VoxBooster’s pre-built voice library handles most use cases. But there’s one specific scenario where no pre-built voice comes close: when you want your own voice — your timbre, your accent, your identity — running in real-time or being used for narration, dubbing, and content.
That’s what custom model training exists for. And unlike what it sounds like, the process is simpler than configuring OBS for the first time.
When Training Your Own Voice Model Is Worth It
Before you start recording, it’s worth understanding the real use cases:
Content creator who records videos: you write the script, generate narration with your clone anytime of day without needing your voice to be on, without an elaborate mic setup for narration.
Dubber or voice actor: you keep your own timbre but can apply personality effects on top — deeper, more projected, more dramatic — without losing your identity.
Multi-language: you speak English. Your clone speaks French with your timbre. The intonation will be yours (the model carries your prosody), but the result is far more natural than generic TTS.
Selective anonymity: you want to appear on calls without revealing your real voice, but want consistency — always the same alternative voice, every time. Custom clone handles this better than a random preset.
Step 1: Reference Recording
This is the step most people underestimate. The quality of the model depends directly on the quality of the reference audio.
Duration: 3 to 5 minutes of continuous speech. More than that doesn’t improve results much; less than 3 minutes degrades them.
What to say: speak naturally. Read a text aloud — a news article, a short story, a description of something. The model needs intonation variation, natural pauses, different sounds of the language. Don’t just repeat the same sentence.
Environment: as quiet as possible. AC off. Window closed. Microphone about 4–6 inches from your mouth. If you have a dynamic mic, use it. If you only have a condenser, record at night when the street is quieter.
Avoid: coughing, sudden laughter, constant background noise, speaking too quietly or shouting. The model is trained on normal conversational speech — extremes degrade quality.
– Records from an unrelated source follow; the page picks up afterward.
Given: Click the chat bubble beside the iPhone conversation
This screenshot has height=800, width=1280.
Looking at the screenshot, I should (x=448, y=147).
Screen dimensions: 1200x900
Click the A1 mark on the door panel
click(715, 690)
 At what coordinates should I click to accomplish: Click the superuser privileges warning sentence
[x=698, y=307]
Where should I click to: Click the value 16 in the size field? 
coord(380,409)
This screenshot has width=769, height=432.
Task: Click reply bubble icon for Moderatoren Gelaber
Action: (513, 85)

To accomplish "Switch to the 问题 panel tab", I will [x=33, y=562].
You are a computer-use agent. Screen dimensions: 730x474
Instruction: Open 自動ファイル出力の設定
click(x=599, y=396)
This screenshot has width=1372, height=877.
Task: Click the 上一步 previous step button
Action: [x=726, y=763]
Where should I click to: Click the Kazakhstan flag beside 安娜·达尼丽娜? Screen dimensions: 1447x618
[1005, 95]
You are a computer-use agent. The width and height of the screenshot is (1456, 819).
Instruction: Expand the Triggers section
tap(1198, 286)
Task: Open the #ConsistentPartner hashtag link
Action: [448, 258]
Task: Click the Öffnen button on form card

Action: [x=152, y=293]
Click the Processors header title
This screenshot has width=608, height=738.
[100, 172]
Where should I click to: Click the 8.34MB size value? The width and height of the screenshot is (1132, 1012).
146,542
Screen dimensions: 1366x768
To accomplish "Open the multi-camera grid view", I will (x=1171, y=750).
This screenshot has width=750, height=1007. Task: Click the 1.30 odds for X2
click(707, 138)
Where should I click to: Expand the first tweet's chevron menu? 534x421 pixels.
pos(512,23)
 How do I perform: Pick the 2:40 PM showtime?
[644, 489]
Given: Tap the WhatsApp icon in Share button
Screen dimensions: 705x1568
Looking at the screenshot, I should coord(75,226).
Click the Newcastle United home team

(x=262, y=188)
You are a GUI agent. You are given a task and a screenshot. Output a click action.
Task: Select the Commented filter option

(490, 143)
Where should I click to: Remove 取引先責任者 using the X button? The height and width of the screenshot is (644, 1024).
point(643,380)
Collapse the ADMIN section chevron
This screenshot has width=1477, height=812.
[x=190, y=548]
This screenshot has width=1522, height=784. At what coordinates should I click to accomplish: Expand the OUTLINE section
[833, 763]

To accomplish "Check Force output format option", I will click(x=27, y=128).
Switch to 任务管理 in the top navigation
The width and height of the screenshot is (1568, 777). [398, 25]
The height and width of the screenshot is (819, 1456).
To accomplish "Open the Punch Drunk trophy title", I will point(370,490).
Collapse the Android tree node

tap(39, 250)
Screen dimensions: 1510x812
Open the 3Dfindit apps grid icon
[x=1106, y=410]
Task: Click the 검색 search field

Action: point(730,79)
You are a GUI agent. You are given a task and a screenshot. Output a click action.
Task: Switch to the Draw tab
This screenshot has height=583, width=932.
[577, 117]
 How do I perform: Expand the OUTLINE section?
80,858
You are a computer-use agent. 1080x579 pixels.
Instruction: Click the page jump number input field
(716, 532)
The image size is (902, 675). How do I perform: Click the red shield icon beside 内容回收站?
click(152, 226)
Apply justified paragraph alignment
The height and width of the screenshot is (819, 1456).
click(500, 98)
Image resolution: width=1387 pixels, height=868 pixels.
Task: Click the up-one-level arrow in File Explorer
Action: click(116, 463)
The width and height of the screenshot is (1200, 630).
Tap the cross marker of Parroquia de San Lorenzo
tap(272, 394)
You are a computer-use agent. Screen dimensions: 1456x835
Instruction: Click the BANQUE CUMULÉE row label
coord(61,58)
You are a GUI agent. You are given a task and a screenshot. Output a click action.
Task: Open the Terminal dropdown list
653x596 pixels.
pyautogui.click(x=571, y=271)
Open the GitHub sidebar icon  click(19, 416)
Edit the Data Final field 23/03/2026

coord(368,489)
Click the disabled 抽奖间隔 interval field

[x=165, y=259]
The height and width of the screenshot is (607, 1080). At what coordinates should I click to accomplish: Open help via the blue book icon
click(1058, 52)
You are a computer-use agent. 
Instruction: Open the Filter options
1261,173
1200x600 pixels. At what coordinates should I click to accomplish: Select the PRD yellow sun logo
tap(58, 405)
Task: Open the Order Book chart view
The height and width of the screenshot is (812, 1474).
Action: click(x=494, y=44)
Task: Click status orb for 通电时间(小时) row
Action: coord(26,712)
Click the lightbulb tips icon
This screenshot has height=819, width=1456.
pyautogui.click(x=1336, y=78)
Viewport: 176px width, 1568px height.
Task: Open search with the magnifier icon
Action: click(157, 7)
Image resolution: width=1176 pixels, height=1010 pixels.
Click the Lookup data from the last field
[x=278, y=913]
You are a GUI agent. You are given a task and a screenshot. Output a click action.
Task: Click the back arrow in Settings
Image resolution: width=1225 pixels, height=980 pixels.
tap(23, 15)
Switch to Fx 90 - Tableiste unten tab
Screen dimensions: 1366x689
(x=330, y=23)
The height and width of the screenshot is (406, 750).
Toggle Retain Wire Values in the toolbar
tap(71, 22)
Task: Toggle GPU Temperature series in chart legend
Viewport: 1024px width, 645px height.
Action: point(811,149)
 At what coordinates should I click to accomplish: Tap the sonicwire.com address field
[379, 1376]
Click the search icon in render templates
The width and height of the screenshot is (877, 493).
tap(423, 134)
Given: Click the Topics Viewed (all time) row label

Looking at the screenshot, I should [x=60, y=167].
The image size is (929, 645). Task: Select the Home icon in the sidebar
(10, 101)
Step 2: The Training Wizard
Inside VoxBooster, go to the Voice Clone → My Voice → Create new model tab.
- Import your recorded audio. The wizard accepts WAV and MP3. WAV 44.1kHz 16-bit is ideal; MP3 320kbps also works. Avoid heavy compression.
- Confirm the preview. VoxBooster does automatic noise cleanup before training — you listen to the processed audio and confirm it’s acceptable.
- Name the model. This name will appear in your voice list afterward.
- Click Train. The process starts locally on your machine.
Step 3: Local Training
Training runs on your GPU (NVIDIA with CUDA, AMD with ROCm) or on CPU if you don’t have a dedicated graphics card.
With NVIDIA GPU (RTX 3060 or better): 10 to 15 minutes for 5 minutes of audio.
With older GPU or CPU: 20 to 40 minutes. You can leave it running in the background — VoxBooster doesn’t need to be in focus, just in memory.
During training, avoid rendering heavy video or running demanding games on the same PC. It won’t break anything — but it’ll extend the time and may produce artifacts in the model if the GPU runs low on memory.
When it finishes, VoxBooster sends a notification and the model appears automatically in your clone list.
Step 4: Using the Model
Select the custom model from the list, enable Real-time, speak. That simple.
The clone will carry your prosody — your pauses, your emphasis, your rhythm. If you speak with energy, the clone comes out with energy. If you speak slowly and seriously, it comes out slowly and seriously. The phonetic content is yours; the timbre is the model.
Tip: test the model on a short call before using it in a live stream. The first time you hear your own cloned voice is strange — it sounds almost right but with some difference. That’s normal. The person on the other end usually thinks it’s your regular voice.
Refining the Model
If the first training result didn’t satisfy you:
- Re-record with cleaner audio (more silence, better mic position)
- Increase to 5 minutes if you used 3
- Vary the type of speech in the recording more — include questions, exclamations, faster and slower speech
You can train multiple models and compare. VoxBooster stores them all locally — they don’t upload to any server. They’re model files on your drive, generally between 80 and 150 MB each.
The Final Result
With a decent setup and clean recording, the custom model is what convinces most in real-time use. It’s your voice — the model truly knows your timbre, it’s not trying to approximate a generic preset. For content creators and anyone who appears regularly in video or on stream, the 2 hours of initial effort to get this working is worth it.